Ti sei mai chiesto se una difficoltà nel camminare possa bastare per ottenere un aiuto economico? Esiste una misura che cambia la vita a tante famiglie, ma accedervi non è così semplice.
In questo articolo, partendo dalla storia di due amici, mettiamo a fuoco un nodo cruciale: quando davvero si ha diritto a questo beneficio? Se ti interessa capire come funziona davvero l’indennità di accompagnamento, questo è il momento giusto per fermarti a leggere.

Angela e Simone si conoscono da sempre. Hanno vissuto esperienze simili, soprattutto negli ultimi anni, da quando i problemi di salute hanno iniziato a farsi sentire. Entrambi hanno difficoltà motorie importanti, ma quando si sono trovati a fare richiesta per l’indennità di accompagnamento, solo uno dei due ha ottenuto risposta positiva. Per l’altro, un no secco. È stato un momento spiazzante, che ha acceso in loro una domanda: perché a me sì, e a te no?
I due amici pensavano di essere nella stessa condizione. E invece, la legge e la prassi medica vedono una netta distinzione tra chi fa fatica a camminare e chi è del tutto incapace di muoversi senza un aiuto costante. È questa la chiave di tutto. E spesso non è chiaro neanche a chi convive ogni giorno con un problema serio.
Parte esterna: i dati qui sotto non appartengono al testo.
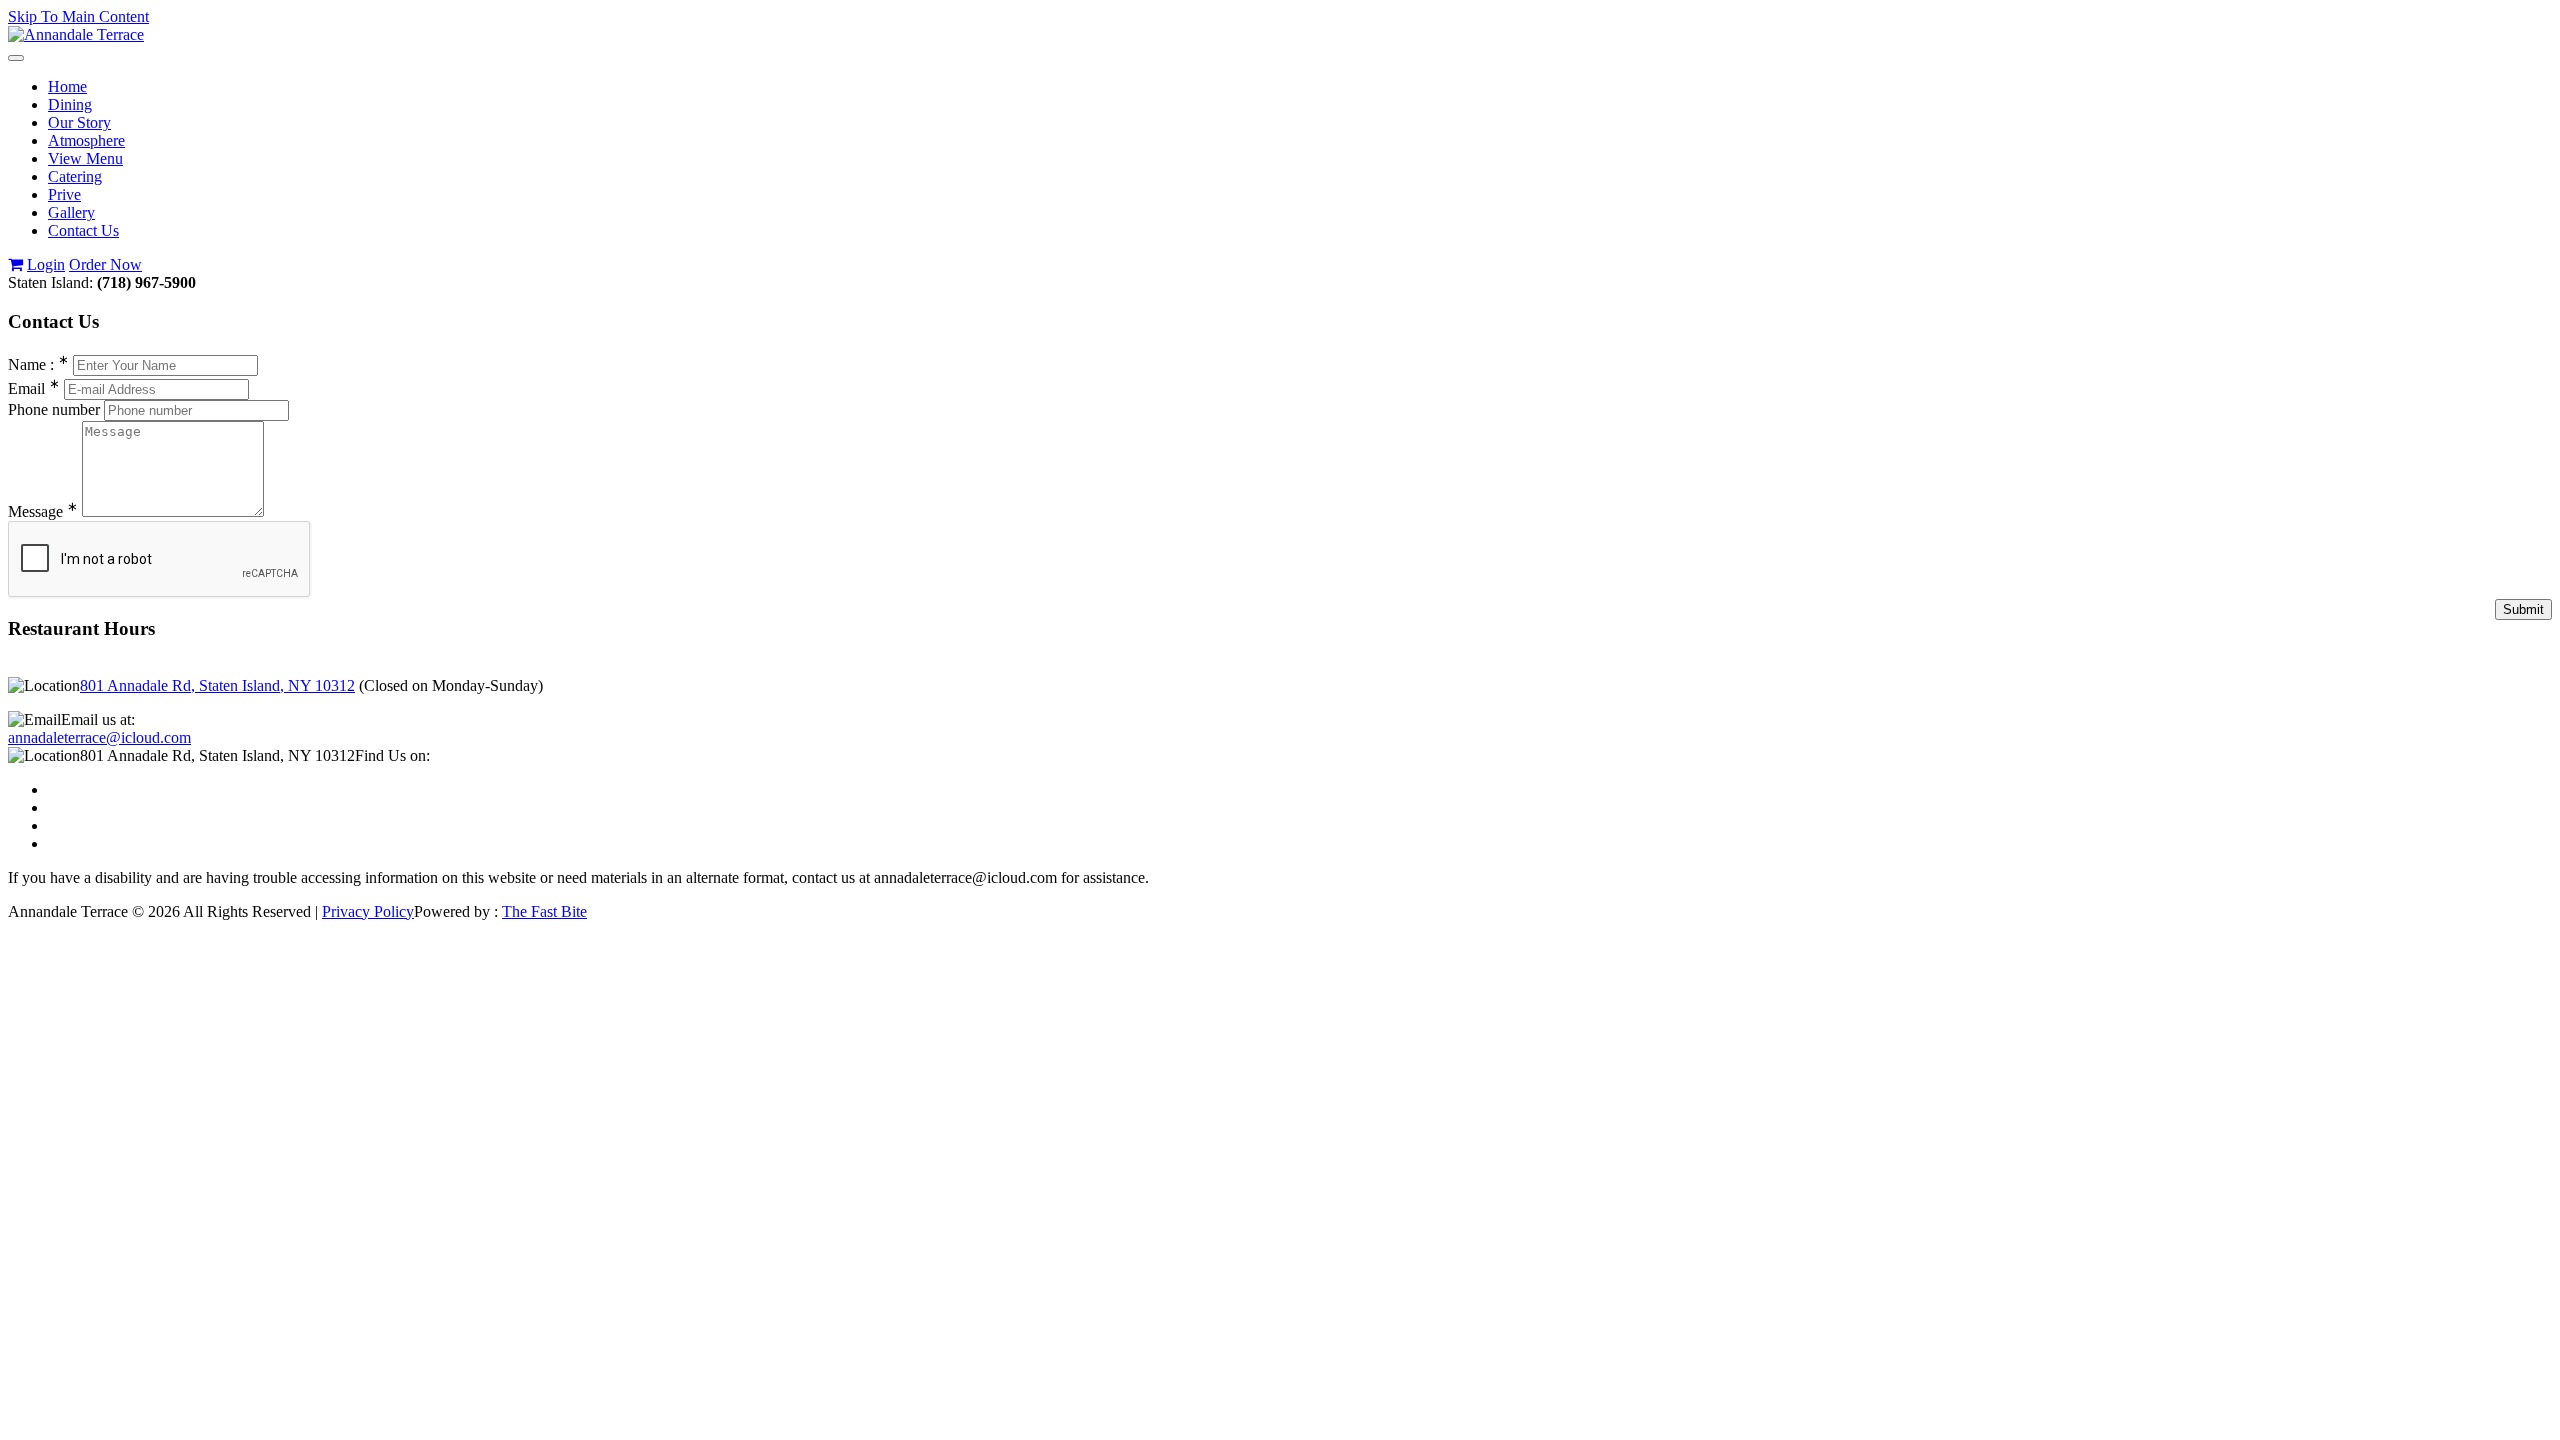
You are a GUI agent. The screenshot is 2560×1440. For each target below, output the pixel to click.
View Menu (85, 158)
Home (67, 86)
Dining (70, 104)
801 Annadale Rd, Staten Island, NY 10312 (217, 685)
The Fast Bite (544, 911)
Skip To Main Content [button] (78, 16)
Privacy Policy (368, 911)
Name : (38, 364)
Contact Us (83, 230)
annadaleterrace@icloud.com (99, 737)
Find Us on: (392, 755)
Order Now (105, 264)
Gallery (71, 212)
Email (34, 388)
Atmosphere (86, 140)
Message (43, 511)
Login (46, 264)
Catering (75, 176)
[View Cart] (15, 264)
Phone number (54, 409)
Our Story (79, 122)
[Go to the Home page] (76, 34)
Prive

Cosa significa davvero non poter deambulare da soli
Quando Angela ha fatto domanda, si sentiva certo di avere i requisiti. Usa un bastone, si stanca facilmente, a volte ha bisogno di sedersi dopo pochi metri. Ma per l’INPS non è abbastanza. Non perché la sua sofferenza non sia reale, ma perché non rientra nella definizione legale di invalidità totale. In poche parole, riesce comunque a muoversi, anche se con difficoltà. E questo basta per escluderlo dal beneficio.

Simone, invece, ha bisogno di essere aiutato in tutto. Non riesce ad alzarsi dal letto, a vestirsi, a lavarsi. Ogni gesto quotidiano è possibile solo grazie alla presenza continua di un’altra persona. È per questo che la sua richiesta è stata accolta. Per avere diritto all’indennità di accompagnamento, non basta essere limitati: bisogna essere del tutto dipendenti.
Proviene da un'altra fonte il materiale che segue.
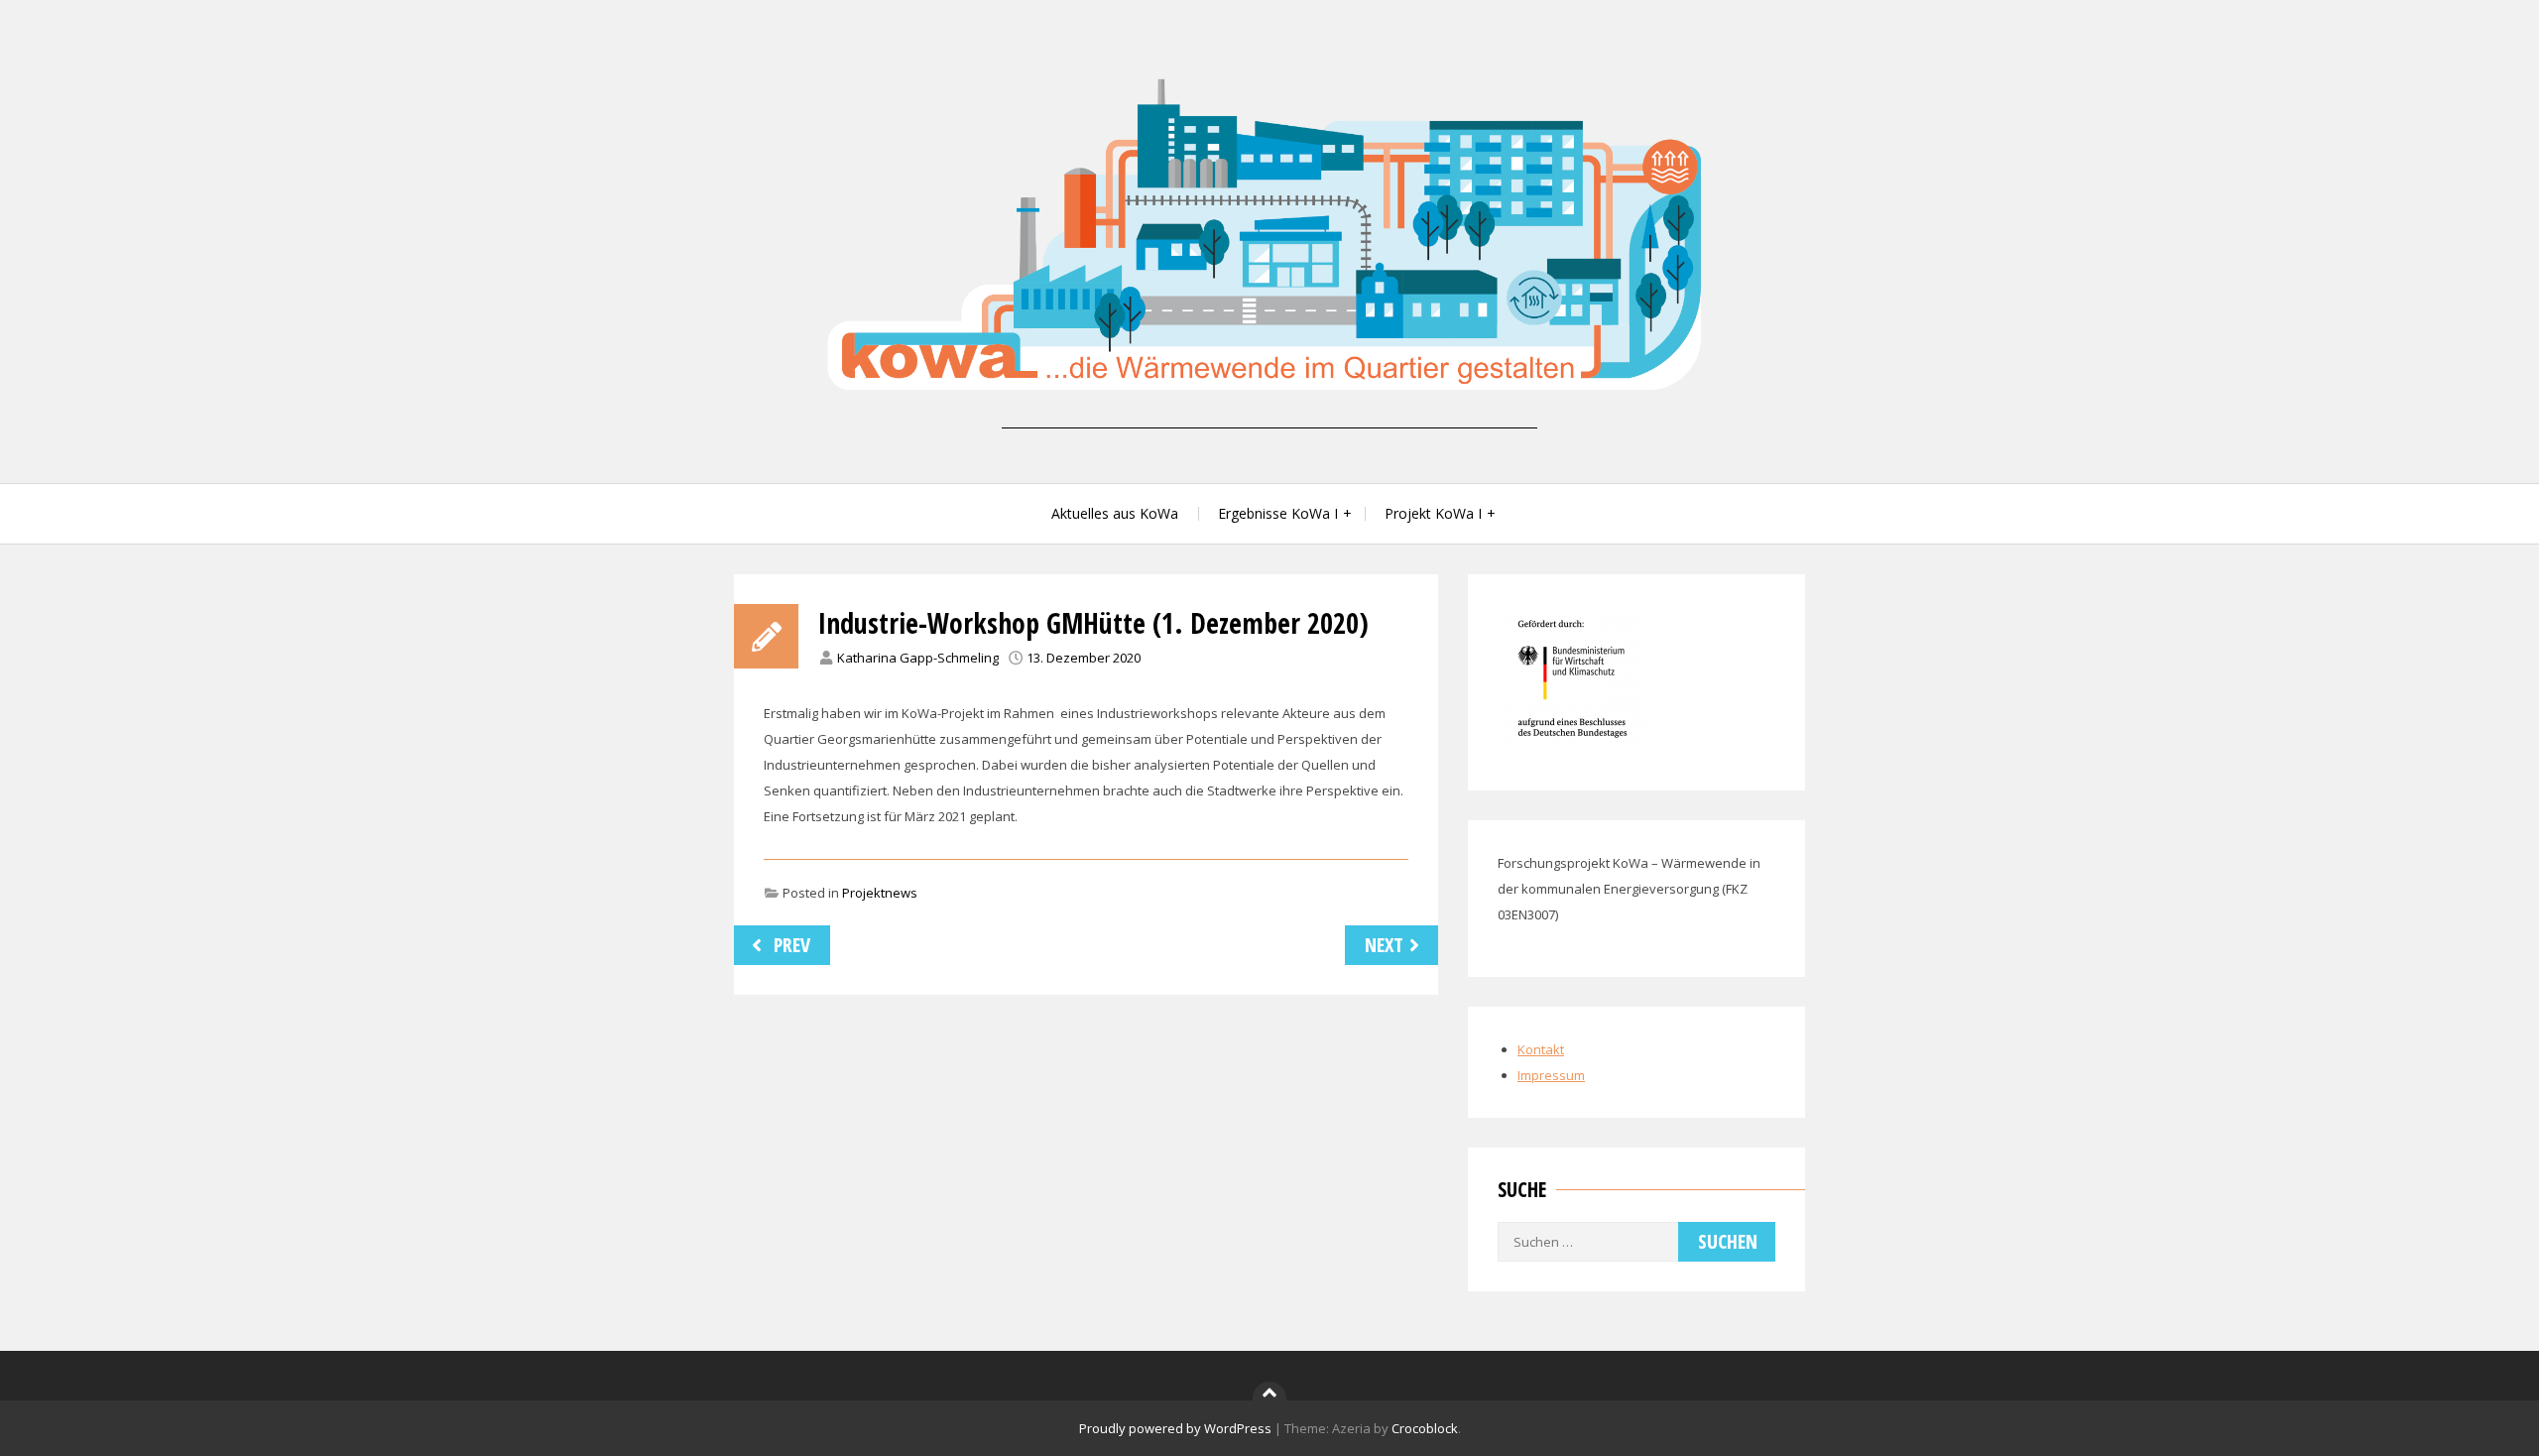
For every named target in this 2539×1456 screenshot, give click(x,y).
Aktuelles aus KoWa (1114, 513)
La legge parla chiaro: il contributo spetta solo a chi non può deambulare senza assistenza o compiere in autonomia gli atti quotidiani della vita. Non si guarda solo alla diagnosi, ma a quanto quella diagnosi limita davvero la vita di una persona. Angelo ha una patologia grave, ma riesce ancora a prepararsi un pasto. Simone no, e questa differenza è decisiva.
La valutazione medico-legale: dove tutto si decide
Il percorso inizia dal medico curante, che invia all’INPS un certificato dettagliato. Poi arriva la visita della commissione ASL, che valuta ogni singolo caso. Non si tratta solo di verificare una malattia, ma di capire quanto quella malattia incida sull’autonomia del paziente. E spesso la decisione dipende da dettagli che sembrano piccoli, ma fanno tutta la differenza.
La giurisprudenza, come la sentenza della Cassazione n. 15882 del 2015, ha chiarito che difficoltà nel camminare non equivale a incapacità totale. Ecco perché tanti si vedono respingere la domanda. Anche chi usa un deambulatore, se riesce comunque a spostarsi in autonomia, può non avere diritto all’accompagnamento.
Chi, invece, non può svolgere nessuna attività da solo, rientra nei criteri stabiliti. Come nel caso di Simone, la cui condizione ha richiesto fin da subito la presenza costante di un familiare. È su questo che si basa tutto: sull’impossibilità concreta di vivere da soli, senza supporto continuo.